• [Your assignment]: Reproduce only this stretch of the listing below: from the line with "01/02/2020 (732, 331)" through the line with "BTT / GRAVEL", exactly as written, with pictures excluded.
Start of Exercise material
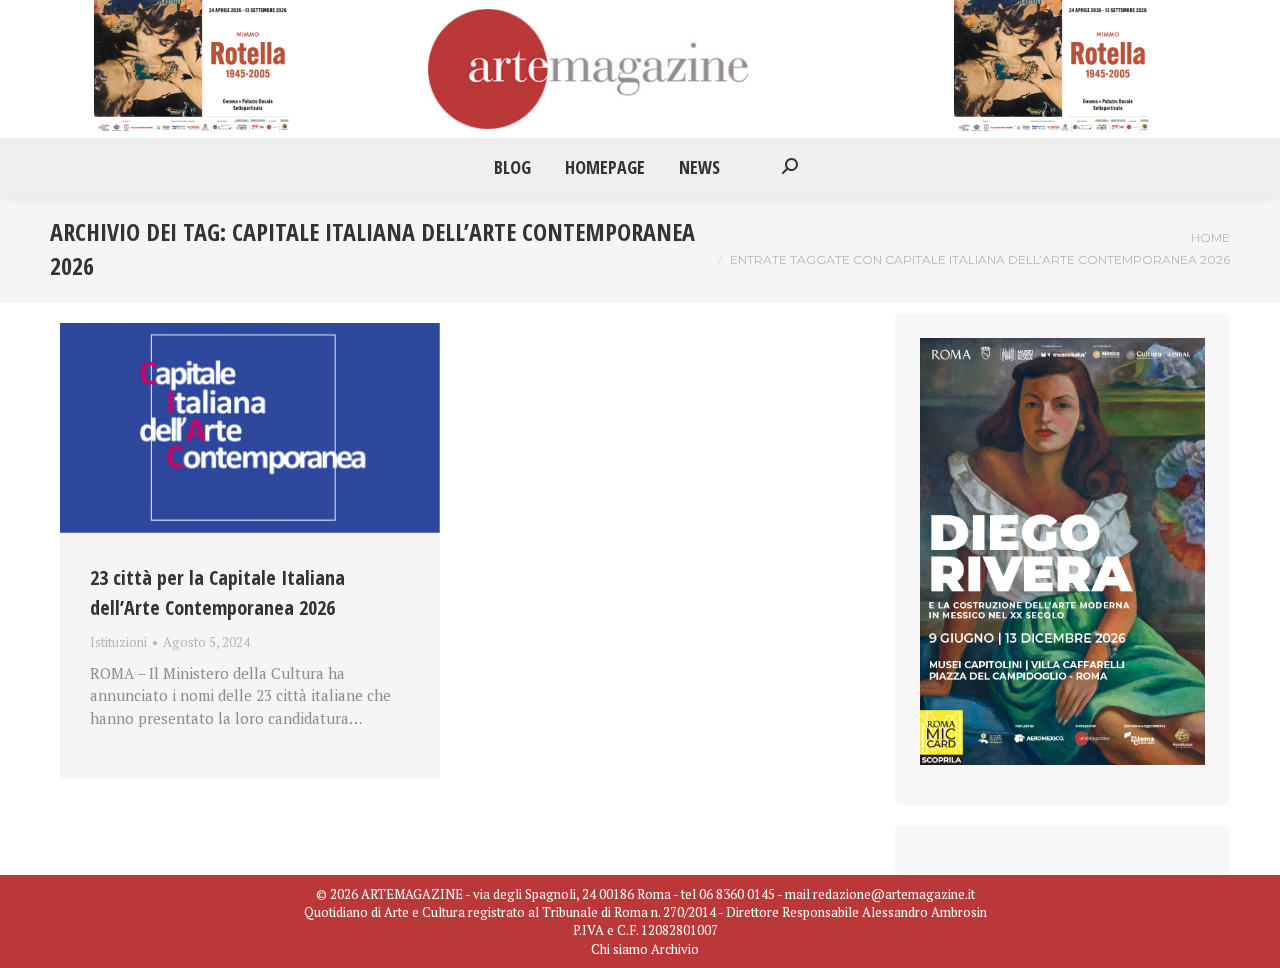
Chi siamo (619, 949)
End of Exercise material
Start of Exercise material
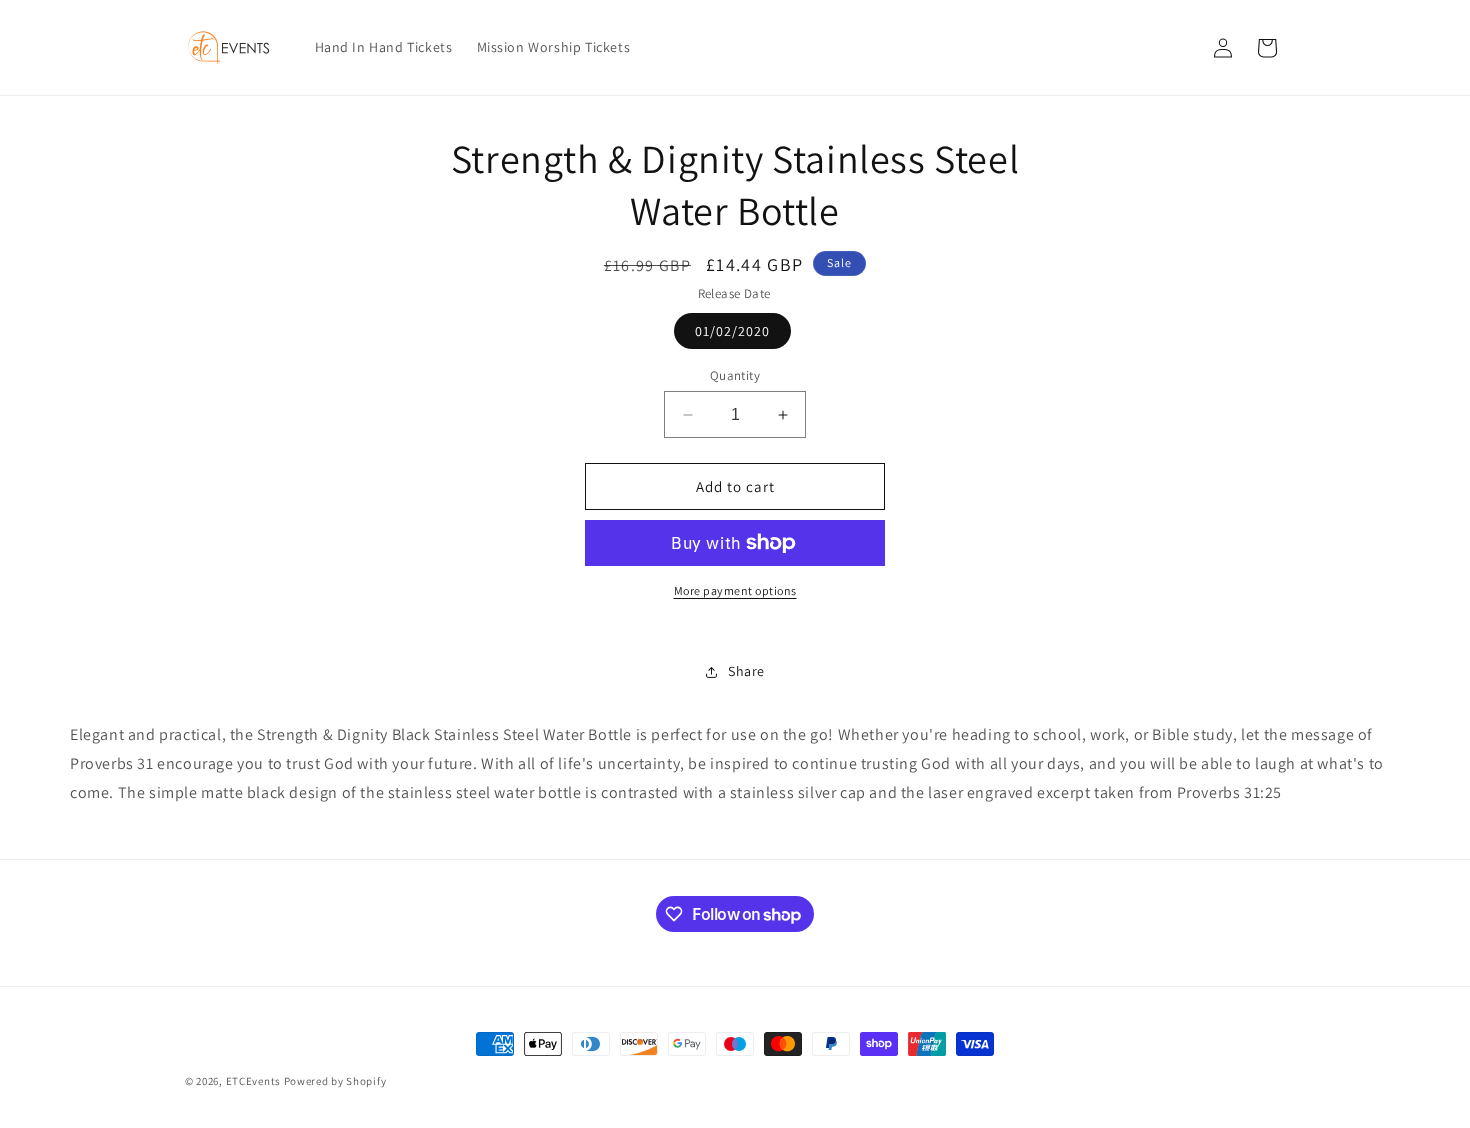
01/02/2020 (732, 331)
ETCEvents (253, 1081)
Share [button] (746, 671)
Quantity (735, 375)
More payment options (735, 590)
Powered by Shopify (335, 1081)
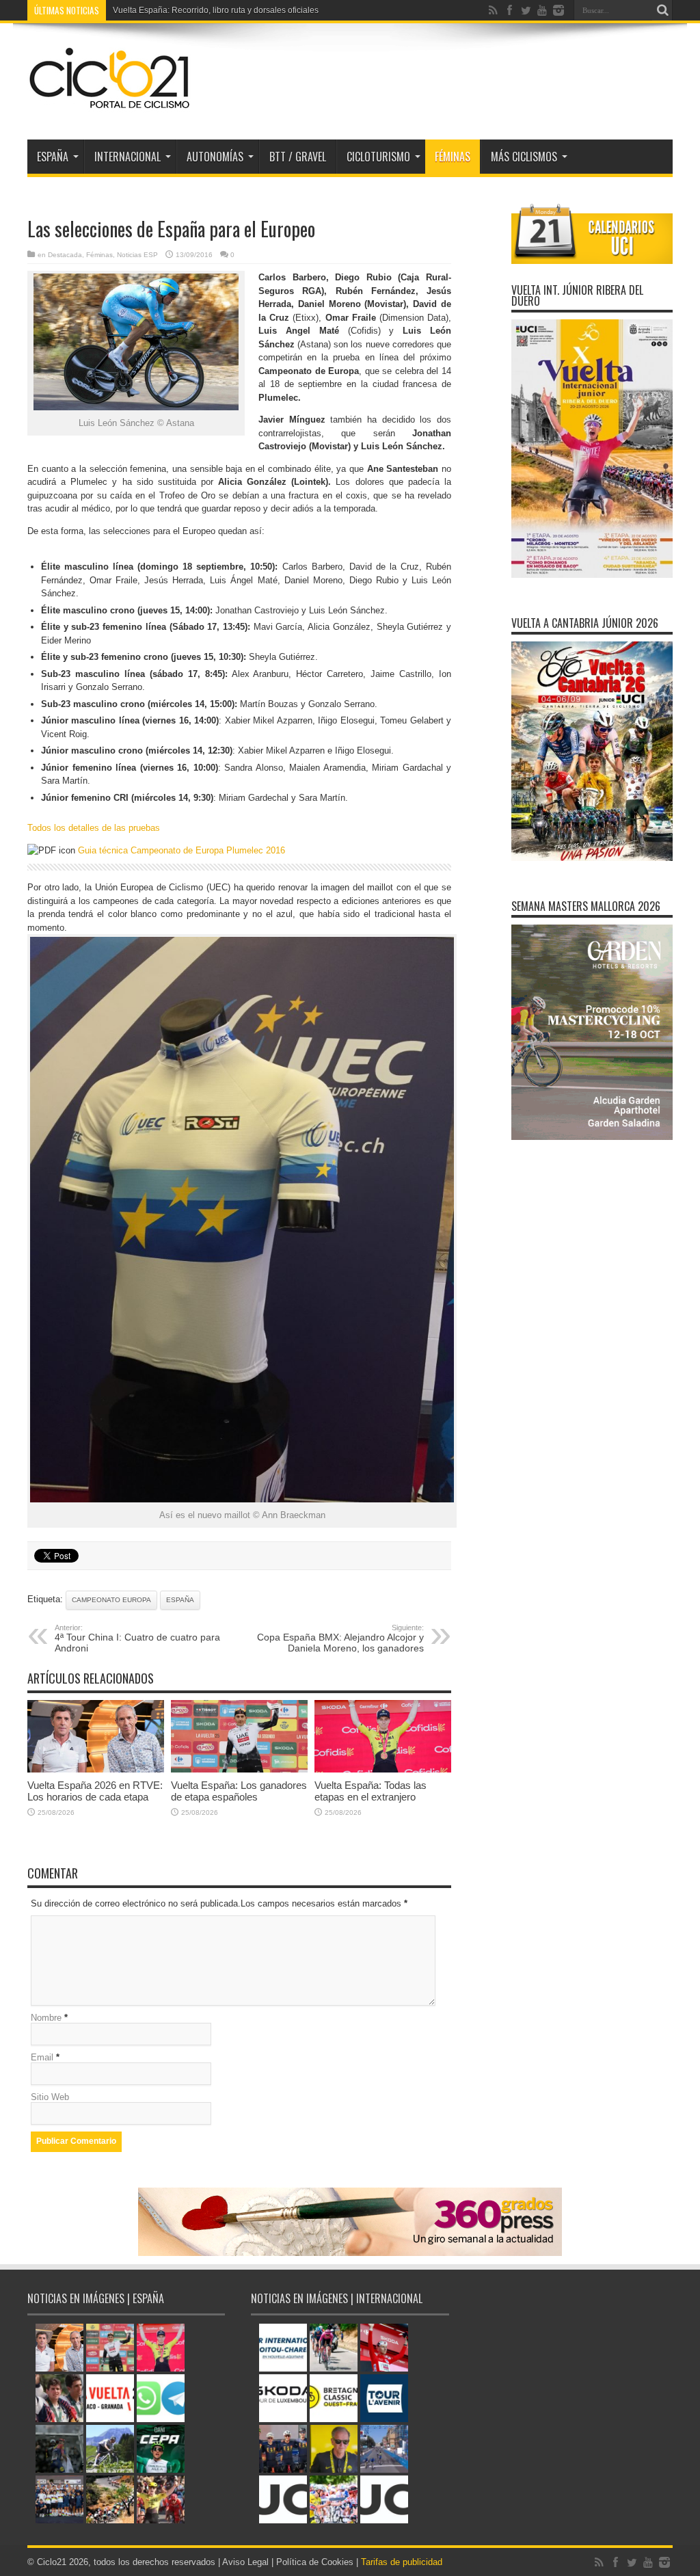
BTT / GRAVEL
End of Exercise material
• [Response to the task]:
01/02/2020 (732, 331)
ETCEvents (253, 1081)
Share [button] (746, 671)
Quantity (735, 375)
More payment options (735, 590)
Powered by Shopify (335, 1081)
BTT / GRAVEL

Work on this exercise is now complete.